>> Begin Records supplied

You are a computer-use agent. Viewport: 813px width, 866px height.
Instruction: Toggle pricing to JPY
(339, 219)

>> End Records supplied
>> Begin Records supplied

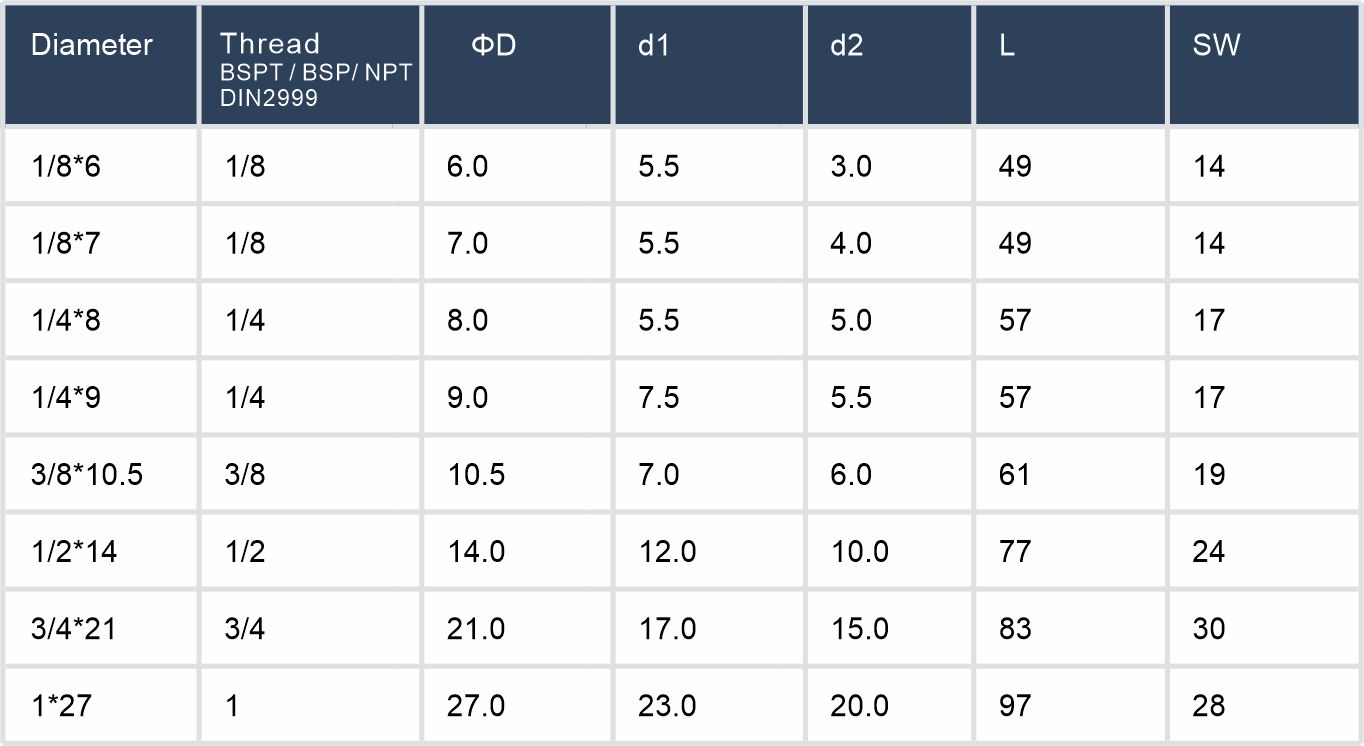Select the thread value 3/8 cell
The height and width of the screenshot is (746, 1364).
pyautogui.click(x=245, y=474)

>> End Records supplied

▸ Given task
Count the lines in the items above that contain the string "width". Reply with the number alone.

▸ Completed task
2